- Action item:
Please repeat the data in full, character for character.

Saved entries:
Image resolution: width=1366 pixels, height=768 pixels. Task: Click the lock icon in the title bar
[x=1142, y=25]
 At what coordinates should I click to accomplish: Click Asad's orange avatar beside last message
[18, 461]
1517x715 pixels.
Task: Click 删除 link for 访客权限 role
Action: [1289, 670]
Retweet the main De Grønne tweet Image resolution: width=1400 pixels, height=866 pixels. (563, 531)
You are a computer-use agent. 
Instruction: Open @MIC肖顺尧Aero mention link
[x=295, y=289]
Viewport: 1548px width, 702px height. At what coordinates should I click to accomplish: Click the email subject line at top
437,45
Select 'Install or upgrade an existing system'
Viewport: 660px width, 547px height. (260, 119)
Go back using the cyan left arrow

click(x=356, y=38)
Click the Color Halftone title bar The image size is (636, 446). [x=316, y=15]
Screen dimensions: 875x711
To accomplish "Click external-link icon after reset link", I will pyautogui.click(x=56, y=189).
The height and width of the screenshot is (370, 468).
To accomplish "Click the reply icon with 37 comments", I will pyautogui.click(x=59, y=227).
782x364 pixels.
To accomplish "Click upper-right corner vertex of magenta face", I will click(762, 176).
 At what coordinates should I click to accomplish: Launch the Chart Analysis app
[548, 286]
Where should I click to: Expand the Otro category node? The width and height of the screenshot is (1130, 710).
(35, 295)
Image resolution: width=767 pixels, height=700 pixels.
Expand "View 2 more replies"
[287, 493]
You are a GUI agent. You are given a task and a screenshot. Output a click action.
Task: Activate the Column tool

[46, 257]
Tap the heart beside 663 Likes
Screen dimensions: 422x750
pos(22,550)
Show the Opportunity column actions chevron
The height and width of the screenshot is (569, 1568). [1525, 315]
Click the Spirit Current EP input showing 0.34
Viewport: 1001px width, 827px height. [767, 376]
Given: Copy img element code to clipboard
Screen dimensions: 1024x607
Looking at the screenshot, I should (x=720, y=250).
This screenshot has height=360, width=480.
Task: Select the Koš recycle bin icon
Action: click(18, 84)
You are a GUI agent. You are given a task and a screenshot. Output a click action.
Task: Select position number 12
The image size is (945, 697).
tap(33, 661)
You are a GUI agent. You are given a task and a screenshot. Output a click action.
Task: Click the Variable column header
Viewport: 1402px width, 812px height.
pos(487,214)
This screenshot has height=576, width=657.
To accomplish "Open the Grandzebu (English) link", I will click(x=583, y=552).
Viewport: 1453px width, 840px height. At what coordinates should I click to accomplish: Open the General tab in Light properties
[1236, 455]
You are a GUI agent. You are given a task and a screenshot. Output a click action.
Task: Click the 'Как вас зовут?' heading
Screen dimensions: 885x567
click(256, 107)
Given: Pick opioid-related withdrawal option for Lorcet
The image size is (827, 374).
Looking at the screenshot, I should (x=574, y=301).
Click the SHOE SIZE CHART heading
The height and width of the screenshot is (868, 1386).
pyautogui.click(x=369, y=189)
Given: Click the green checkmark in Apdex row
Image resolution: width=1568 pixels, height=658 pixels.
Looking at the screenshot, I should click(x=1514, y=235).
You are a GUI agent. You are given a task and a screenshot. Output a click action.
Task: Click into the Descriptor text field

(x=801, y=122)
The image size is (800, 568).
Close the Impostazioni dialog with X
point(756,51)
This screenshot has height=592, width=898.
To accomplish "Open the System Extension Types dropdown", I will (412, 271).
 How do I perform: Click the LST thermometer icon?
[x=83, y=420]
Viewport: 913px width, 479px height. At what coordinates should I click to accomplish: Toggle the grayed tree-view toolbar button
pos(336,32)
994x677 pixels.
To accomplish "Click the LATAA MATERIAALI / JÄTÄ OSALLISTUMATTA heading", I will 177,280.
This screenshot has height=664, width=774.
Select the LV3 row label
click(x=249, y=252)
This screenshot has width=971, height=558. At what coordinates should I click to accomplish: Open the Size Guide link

- Answer area:
Image resolution: width=1366 pixels, height=768 pixels. Task: Click the lock icon in the title bar
[x=1142, y=25]
 At what coordinates should I click to accomplish: Click Asad's orange avatar beside last message
[18, 461]
1517x715 pixels.
Task: Click 删除 link for 访客权限 role
Action: [1289, 670]
Retweet the main De Grønne tweet Image resolution: width=1400 pixels, height=866 pixels. (563, 531)
You are a computer-use agent. 
Instruction: Open @MIC肖顺尧Aero mention link
[x=295, y=289]
Viewport: 1548px width, 702px height. At what coordinates should I click to accomplish: Click the email subject line at top
437,45
Select 'Install or upgrade an existing system'
Viewport: 660px width, 547px height. (260, 119)
Go back using the cyan left arrow

click(x=356, y=38)
Click the Color Halftone title bar The image size is (636, 446). [x=316, y=15]
Screen dimensions: 875x711
To accomplish "Click external-link icon after reset link", I will pyautogui.click(x=56, y=189).
The height and width of the screenshot is (370, 468).
To accomplish "Click the reply icon with 37 comments", I will pyautogui.click(x=59, y=227).
782x364 pixels.
To accomplish "Click upper-right corner vertex of magenta face", I will click(762, 176).
 At what coordinates should I click to accomplish: Launch the Chart Analysis app
[548, 286]
Where should I click to: Expand the Otro category node? The width and height of the screenshot is (1130, 710).
(35, 295)
Image resolution: width=767 pixels, height=700 pixels.
Expand "View 2 more replies"
[287, 493]
You are a GUI agent. You are given a task and a screenshot. Output a click action.
Task: Activate the Column tool

[46, 257]
Tap the heart beside 663 Likes
Screen dimensions: 422x750
pos(22,550)
Show the Opportunity column actions chevron
The height and width of the screenshot is (569, 1568). [1525, 315]
Click the Spirit Current EP input showing 0.34
Viewport: 1001px width, 827px height. [767, 376]
Given: Copy img element code to clipboard
Screen dimensions: 1024x607
Looking at the screenshot, I should (x=720, y=250).
This screenshot has height=360, width=480.
Task: Select the Koš recycle bin icon
Action: click(18, 84)
You are a GUI agent. You are given a task and a screenshot. Output a click action.
Task: Select position number 12
The image size is (945, 697).
tap(33, 661)
You are a GUI agent. You are given a task and a screenshot. Output a click action.
Task: Click the Variable column header
Viewport: 1402px width, 812px height.
pos(487,214)
This screenshot has height=576, width=657.
To accomplish "Open the Grandzebu (English) link", I will click(x=583, y=552).
Viewport: 1453px width, 840px height. At what coordinates should I click to accomplish: Open the General tab in Light properties
[1236, 455]
You are a GUI agent. You are given a task and a screenshot. Output a click action.
Task: Click the 'Как вас зовут?' heading
Screen dimensions: 885x567
click(256, 107)
Given: Pick opioid-related withdrawal option for Lorcet
The image size is (827, 374).
Looking at the screenshot, I should (x=574, y=301).
Click the SHOE SIZE CHART heading
The height and width of the screenshot is (868, 1386).
pyautogui.click(x=369, y=189)
Given: Click the green checkmark in Apdex row
Image resolution: width=1568 pixels, height=658 pixels.
Looking at the screenshot, I should click(x=1514, y=235).
You are a GUI agent. You are given a task and a screenshot. Output a click action.
Task: Click into the Descriptor text field

(x=801, y=122)
The image size is (800, 568).
Close the Impostazioni dialog with X
point(756,51)
This screenshot has height=592, width=898.
To accomplish "Open the System Extension Types dropdown", I will (412, 271).
 How do I perform: Click the LST thermometer icon?
[x=83, y=420]
Viewport: 913px width, 479px height. At what coordinates should I click to accomplish: Toggle the grayed tree-view toolbar button
pos(336,32)
994x677 pixels.
To accomplish "Click the LATAA MATERIAALI / JÄTÄ OSALLISTUMATTA heading", I will 177,280.
This screenshot has height=664, width=774.
Select the LV3 row label
click(x=249, y=252)
This screenshot has width=971, height=558. At what coordinates should I click to accomplish: Open the Size Guide link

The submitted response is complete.